TEGUCIGALPA, HONDURAS.-Este relato narra un caso real. Se han cambiado los nombres.
Tantos era un hombre alto, rollizo, de cara larga, brazos gruesos y semblante serio, permanentemente serio. Así lo describió su esposa.
Tenía pocos amigos; aunque era trabajador, no era muy sociable, sin embargo, no se sabía que le hubiera hecho daño a alguien alguna vez. Su voz era ronca y había en su mirada algo que a veces asustaba a la gente. Era una mirada dura, inexplicablemente rara. Nunca salía de su casa. Tenía veinte años de haberse casado con Martha, y no tenía hijos propios. Había criado al hijo que su esposa tuvo con otro hombre, y a una sobrina suya, hija de una hermana muerta. Los crió como si fueran sus propios hijos, y nadie podría decir que fue un mal padre. Aunque era severo, nunca faltó nada en su casa, ni siquiera la armonía, aunque, un día, esta se fue para siempre cuando Germán, el hijo de su mujer, decidió irse a vivir con su padre biológico. La madre, desesperada, le suplicó que se quedara, pero Germán no entendió razones. Se fue. Por desgracia para él, apenas vivió un año con su padre. Este, casado y feliz en su matrimonio, sintió pronto la presión de tener que lidiar con un hijo al que no había visto en catorce años y medio, y que era, además, terco, caprichoso y exigente. Un día, tuvo que correrlo. Así que, a los dieciséis años, Germán fue libre. Su madre, suplicante, esperó que recapacitara y volviera a su casa. Nunca regresó. Es más, no lo vio en los siguientes cinco años. Hasta que llegó al velorio de Santos, su padrastro, al que habían matado con saña unos días antes.

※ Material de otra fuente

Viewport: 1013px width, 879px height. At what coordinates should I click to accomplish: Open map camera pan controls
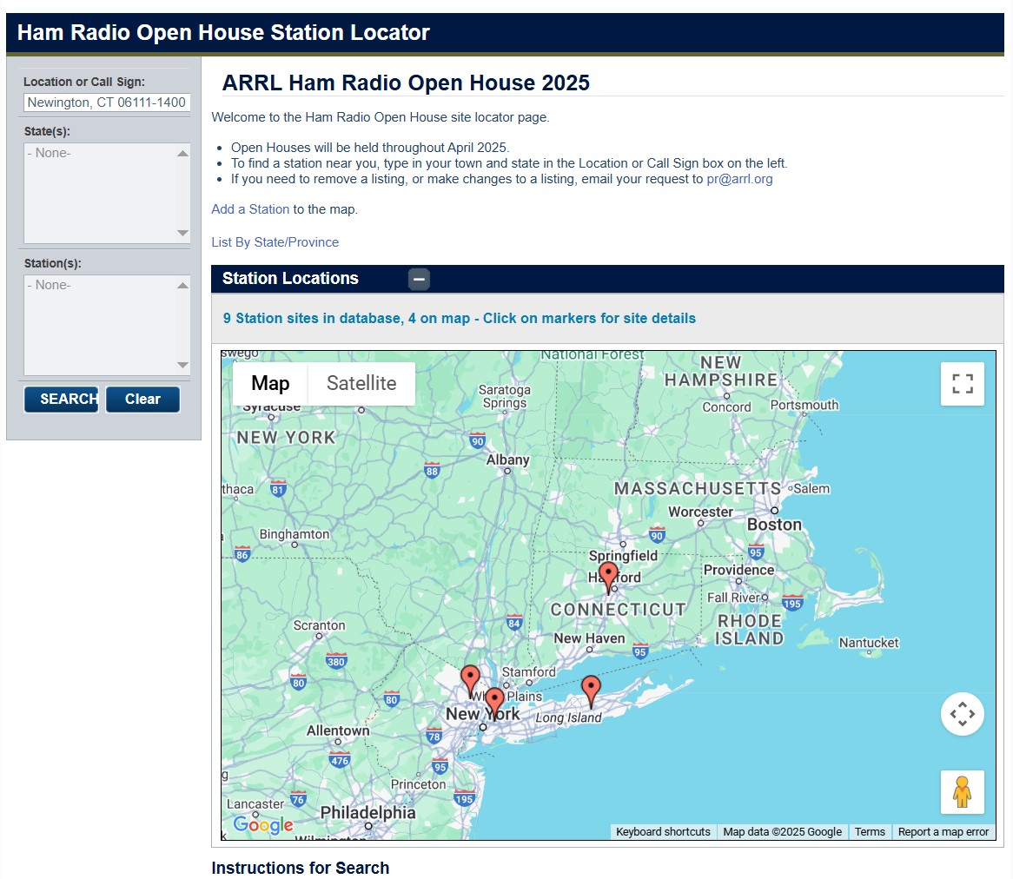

“Unos hombres se lo llevaron cuando venía del trabajo –le dijo su madre–, y para mí fue que se equivocaron porque tu papá no se metía con nadie… Nunca tuvo enemigos…”.
“¿Estás segura, mamá?” –le preguntó Germán.

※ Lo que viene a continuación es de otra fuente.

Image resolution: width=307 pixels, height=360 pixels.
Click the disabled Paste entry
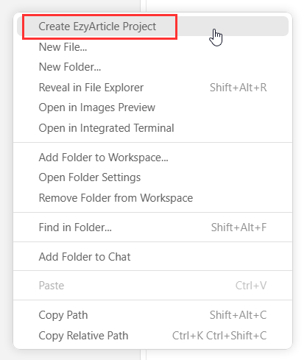[152, 286]
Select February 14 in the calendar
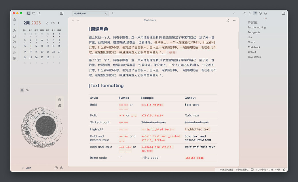The width and height of the screenshot is (298, 182). tap(48, 46)
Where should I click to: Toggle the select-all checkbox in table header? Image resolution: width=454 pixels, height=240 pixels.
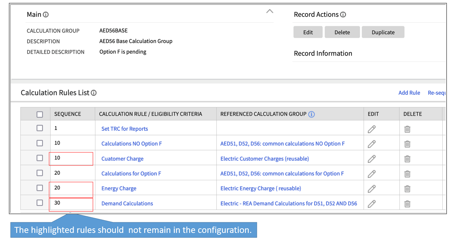pos(40,114)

“Segura, hijo. Tu papá nunca le hizo mal a nadie…”.
Germán la miró por un momento, y en sus ojos había una expresión siniestra.
“No sé por qué le tuve miedo a mi propio hijo –confiesa doña Martha–. Me miró como si quisiera destruirme con los ojos. Yo desconocía a mi hijo; se fue de mi casa a los quince años, y pasó mucho tiempo hasta que lo volví a ver… Y no sé qué hizo o con quién se relacionó…”.
La señora calla. Las lágrimas caen por sus mejillas a raudales. Han pasado muchos años desde que enterró a su esposo, y el misterio de aquella muerte aún la estremece.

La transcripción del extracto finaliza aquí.